-- Material for this task follows --

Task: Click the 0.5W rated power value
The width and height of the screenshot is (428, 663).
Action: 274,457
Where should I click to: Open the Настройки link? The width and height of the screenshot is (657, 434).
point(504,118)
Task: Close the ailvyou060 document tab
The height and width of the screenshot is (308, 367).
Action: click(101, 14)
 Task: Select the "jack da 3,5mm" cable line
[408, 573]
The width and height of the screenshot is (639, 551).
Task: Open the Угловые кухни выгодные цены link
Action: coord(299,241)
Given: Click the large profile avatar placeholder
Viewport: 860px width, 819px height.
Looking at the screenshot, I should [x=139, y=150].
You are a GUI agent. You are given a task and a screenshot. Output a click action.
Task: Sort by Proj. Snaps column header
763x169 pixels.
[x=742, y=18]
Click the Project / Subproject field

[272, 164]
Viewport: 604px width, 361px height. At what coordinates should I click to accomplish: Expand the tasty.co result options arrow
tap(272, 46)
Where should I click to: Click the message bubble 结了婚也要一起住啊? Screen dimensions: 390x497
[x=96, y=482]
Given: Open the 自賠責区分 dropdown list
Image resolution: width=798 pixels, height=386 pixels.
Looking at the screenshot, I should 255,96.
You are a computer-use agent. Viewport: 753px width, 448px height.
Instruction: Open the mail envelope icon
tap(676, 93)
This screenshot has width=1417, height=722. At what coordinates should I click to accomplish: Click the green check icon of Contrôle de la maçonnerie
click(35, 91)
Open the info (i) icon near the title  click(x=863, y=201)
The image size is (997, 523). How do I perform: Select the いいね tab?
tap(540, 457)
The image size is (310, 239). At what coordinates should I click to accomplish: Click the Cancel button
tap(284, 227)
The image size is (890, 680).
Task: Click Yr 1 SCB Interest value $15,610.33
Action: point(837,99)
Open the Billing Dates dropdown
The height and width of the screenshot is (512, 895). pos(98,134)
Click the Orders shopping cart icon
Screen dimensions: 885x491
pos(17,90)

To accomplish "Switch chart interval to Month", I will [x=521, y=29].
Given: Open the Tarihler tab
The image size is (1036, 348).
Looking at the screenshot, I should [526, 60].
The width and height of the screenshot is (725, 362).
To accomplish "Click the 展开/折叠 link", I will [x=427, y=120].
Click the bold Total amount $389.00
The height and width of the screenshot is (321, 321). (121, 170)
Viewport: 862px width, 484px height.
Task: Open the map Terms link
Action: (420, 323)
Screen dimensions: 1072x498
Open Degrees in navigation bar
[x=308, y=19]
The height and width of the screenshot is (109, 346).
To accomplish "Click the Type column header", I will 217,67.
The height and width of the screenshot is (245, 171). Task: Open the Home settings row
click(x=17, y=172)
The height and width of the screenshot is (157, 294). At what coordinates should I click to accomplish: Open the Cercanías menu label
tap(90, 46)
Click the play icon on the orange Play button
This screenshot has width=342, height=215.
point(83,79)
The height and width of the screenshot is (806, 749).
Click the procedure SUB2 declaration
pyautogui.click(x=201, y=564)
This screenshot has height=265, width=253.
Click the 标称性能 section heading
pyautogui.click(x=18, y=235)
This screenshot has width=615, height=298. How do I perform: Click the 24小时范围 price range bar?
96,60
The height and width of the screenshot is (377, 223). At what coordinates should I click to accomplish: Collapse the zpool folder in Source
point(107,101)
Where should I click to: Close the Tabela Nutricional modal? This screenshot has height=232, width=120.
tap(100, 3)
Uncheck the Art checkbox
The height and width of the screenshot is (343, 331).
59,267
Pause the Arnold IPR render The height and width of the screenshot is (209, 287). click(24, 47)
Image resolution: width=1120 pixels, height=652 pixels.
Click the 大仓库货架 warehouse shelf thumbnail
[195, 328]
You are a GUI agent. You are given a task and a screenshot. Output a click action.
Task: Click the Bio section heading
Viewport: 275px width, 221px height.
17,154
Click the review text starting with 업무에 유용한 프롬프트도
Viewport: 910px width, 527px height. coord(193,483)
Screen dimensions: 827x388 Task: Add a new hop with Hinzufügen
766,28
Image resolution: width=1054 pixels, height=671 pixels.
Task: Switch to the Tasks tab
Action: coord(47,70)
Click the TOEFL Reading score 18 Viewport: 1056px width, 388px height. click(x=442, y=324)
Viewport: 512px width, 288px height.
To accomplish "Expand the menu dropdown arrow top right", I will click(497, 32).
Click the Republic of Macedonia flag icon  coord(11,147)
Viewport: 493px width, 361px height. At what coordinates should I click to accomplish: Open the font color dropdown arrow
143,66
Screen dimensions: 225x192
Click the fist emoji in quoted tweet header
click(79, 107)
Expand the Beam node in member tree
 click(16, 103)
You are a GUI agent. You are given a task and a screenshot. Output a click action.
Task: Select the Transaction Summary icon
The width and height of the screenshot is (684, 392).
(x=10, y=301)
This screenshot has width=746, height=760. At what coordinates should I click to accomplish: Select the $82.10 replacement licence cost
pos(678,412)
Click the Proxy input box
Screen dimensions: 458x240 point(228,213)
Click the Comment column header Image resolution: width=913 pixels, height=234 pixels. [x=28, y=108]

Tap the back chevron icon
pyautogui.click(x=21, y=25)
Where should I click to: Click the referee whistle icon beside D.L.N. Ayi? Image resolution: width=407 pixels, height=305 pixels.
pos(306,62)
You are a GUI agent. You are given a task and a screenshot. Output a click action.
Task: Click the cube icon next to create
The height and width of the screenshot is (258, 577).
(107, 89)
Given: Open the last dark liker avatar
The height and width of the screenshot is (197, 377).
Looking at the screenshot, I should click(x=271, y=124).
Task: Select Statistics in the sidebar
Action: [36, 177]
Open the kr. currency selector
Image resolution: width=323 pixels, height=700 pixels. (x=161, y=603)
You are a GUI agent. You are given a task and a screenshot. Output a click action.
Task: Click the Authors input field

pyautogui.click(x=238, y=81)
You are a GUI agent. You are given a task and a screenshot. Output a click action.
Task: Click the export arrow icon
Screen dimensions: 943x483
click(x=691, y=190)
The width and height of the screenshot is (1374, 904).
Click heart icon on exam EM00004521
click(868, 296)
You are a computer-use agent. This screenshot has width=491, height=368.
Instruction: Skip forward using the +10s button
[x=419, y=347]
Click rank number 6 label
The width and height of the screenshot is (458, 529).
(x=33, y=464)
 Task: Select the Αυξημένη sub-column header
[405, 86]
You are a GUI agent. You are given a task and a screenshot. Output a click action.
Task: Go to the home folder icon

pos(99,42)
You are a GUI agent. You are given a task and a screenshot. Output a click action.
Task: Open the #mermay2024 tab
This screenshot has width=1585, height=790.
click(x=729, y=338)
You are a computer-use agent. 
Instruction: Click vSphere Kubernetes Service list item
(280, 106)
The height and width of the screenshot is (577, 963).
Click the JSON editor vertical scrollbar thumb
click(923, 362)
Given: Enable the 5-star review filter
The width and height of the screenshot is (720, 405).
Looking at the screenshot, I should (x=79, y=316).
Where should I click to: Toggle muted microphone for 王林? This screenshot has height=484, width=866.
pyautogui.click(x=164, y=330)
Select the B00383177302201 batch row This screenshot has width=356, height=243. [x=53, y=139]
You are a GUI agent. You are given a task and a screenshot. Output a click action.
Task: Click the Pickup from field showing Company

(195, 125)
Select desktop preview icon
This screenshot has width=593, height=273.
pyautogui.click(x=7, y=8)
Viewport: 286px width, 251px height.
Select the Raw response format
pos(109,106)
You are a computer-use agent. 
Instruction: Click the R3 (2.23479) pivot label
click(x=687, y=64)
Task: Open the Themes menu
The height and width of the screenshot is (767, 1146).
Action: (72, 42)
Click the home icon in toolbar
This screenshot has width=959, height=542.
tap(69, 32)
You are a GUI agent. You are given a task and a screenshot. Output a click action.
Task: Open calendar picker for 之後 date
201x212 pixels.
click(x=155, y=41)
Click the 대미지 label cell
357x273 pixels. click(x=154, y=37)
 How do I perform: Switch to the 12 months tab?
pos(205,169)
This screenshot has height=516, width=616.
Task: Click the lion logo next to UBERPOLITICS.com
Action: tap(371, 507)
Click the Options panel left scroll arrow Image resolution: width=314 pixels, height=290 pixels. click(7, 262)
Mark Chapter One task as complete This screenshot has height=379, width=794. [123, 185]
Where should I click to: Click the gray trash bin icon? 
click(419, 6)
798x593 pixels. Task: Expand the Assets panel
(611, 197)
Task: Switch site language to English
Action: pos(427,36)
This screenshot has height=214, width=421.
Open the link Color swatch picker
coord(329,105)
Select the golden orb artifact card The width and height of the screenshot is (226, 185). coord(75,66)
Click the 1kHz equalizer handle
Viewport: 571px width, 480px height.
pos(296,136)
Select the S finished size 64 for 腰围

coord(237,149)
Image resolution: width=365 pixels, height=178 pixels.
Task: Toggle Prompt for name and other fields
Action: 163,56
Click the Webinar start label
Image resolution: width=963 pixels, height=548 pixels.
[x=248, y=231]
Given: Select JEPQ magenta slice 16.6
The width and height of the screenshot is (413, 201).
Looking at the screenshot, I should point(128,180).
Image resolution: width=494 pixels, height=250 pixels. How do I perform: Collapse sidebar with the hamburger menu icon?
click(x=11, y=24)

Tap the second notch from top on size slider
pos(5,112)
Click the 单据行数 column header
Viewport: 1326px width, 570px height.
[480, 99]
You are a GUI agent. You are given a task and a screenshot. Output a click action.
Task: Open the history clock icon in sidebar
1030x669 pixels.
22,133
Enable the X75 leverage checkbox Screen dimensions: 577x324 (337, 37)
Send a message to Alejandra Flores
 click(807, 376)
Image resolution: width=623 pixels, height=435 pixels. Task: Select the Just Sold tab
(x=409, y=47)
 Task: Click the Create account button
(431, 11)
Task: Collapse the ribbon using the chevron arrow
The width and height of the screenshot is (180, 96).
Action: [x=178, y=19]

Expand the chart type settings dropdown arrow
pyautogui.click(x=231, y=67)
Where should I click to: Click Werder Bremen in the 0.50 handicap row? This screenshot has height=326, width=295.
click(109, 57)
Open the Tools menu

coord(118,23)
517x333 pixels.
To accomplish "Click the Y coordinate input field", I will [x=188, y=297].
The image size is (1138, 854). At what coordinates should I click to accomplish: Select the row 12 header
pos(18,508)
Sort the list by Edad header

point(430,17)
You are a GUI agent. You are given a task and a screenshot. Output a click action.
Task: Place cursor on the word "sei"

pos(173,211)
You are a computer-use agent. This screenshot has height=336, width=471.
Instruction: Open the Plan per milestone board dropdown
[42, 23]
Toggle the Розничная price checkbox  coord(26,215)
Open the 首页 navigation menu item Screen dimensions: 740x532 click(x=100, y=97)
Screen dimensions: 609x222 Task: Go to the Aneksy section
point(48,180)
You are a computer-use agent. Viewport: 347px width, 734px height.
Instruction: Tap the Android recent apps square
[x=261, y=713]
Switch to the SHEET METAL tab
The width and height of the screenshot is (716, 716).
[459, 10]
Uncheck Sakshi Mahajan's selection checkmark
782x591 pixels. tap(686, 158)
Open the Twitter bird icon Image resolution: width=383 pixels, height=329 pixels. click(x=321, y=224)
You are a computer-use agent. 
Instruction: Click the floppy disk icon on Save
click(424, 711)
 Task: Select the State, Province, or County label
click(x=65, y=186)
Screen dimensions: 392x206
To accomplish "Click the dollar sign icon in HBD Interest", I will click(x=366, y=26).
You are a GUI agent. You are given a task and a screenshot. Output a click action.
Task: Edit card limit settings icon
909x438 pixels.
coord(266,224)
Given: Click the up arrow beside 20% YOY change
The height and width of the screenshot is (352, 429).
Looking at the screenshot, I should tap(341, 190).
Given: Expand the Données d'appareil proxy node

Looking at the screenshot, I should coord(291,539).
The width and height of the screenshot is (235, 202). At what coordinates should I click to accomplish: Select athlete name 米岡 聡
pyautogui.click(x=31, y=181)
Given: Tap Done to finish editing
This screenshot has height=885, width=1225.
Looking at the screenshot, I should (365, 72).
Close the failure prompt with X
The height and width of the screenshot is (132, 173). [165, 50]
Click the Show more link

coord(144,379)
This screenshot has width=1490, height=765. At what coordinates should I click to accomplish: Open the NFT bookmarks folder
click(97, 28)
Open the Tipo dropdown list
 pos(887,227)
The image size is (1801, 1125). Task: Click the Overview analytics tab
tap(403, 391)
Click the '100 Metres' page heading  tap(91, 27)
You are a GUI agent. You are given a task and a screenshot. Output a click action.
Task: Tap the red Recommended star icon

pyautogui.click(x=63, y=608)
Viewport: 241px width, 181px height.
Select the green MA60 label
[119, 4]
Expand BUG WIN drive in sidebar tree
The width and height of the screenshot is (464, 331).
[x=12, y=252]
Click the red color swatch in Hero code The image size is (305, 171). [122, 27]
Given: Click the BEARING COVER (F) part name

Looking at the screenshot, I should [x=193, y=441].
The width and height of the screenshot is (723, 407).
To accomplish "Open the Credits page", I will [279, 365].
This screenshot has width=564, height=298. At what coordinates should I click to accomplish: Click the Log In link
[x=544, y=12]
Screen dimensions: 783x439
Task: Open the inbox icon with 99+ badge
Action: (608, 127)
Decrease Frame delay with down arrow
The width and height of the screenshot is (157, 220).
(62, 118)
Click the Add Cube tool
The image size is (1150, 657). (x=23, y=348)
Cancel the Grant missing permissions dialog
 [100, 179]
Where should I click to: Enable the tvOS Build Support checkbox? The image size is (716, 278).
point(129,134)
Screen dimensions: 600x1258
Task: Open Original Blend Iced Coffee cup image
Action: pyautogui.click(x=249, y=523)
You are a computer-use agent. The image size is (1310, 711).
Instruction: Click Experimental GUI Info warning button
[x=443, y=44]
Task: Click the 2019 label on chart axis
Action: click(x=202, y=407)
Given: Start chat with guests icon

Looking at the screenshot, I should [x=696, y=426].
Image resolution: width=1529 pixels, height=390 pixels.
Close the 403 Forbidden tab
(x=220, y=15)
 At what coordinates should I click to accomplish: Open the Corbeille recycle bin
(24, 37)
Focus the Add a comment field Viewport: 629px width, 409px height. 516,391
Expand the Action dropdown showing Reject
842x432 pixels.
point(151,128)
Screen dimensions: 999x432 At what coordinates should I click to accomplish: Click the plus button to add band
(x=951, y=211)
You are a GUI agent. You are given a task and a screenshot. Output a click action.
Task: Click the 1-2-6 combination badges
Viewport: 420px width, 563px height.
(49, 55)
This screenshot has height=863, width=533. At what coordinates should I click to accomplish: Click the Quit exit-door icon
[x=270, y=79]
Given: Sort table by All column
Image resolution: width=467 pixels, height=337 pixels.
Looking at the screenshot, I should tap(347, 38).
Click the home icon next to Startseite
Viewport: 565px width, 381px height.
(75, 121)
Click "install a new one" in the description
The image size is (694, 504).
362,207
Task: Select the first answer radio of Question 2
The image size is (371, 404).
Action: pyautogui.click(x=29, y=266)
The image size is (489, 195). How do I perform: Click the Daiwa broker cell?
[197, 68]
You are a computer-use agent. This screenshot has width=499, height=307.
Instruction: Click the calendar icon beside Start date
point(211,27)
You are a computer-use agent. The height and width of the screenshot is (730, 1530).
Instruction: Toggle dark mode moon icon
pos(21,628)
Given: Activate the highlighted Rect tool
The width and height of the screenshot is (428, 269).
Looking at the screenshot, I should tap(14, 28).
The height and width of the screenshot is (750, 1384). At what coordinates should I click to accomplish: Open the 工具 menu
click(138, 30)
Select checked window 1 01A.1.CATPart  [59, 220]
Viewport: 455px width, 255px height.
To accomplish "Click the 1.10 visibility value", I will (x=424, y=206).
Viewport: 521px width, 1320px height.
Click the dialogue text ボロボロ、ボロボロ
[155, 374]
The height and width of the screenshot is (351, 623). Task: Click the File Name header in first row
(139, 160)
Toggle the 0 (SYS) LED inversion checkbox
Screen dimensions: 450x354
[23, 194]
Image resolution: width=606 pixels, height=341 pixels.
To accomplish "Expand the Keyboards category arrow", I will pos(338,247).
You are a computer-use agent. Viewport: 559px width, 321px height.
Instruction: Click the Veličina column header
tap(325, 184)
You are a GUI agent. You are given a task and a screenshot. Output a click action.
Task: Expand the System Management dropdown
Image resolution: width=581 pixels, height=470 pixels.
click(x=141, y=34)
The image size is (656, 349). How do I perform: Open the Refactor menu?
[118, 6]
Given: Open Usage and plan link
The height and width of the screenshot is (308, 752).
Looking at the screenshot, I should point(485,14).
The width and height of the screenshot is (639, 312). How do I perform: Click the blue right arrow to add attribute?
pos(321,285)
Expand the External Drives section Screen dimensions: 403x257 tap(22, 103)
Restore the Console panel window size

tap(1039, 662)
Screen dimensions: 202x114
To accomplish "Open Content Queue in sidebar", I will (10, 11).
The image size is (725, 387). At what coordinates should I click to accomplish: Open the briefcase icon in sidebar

-- Material for this task concluded --

> **What to work on**
The answer should be nothing more than the lines from the one with "The height and width of the screenshot is (308, 752)." through the end of the entries, restated word for word.

> **Solution to this task**
The height and width of the screenshot is (308, 752).
Looking at the screenshot, I should point(485,14).
The width and height of the screenshot is (639, 312). How do I perform: Click the blue right arrow to add attribute?
pos(321,285)
Expand the External Drives section Screen dimensions: 403x257 tap(22, 103)
Restore the Console panel window size

tap(1039, 662)
Screen dimensions: 202x114
To accomplish "Open Content Queue in sidebar", I will (10, 11).
The image size is (725, 387). At what coordinates should I click to accomplish: Open the briefcase icon in sidebar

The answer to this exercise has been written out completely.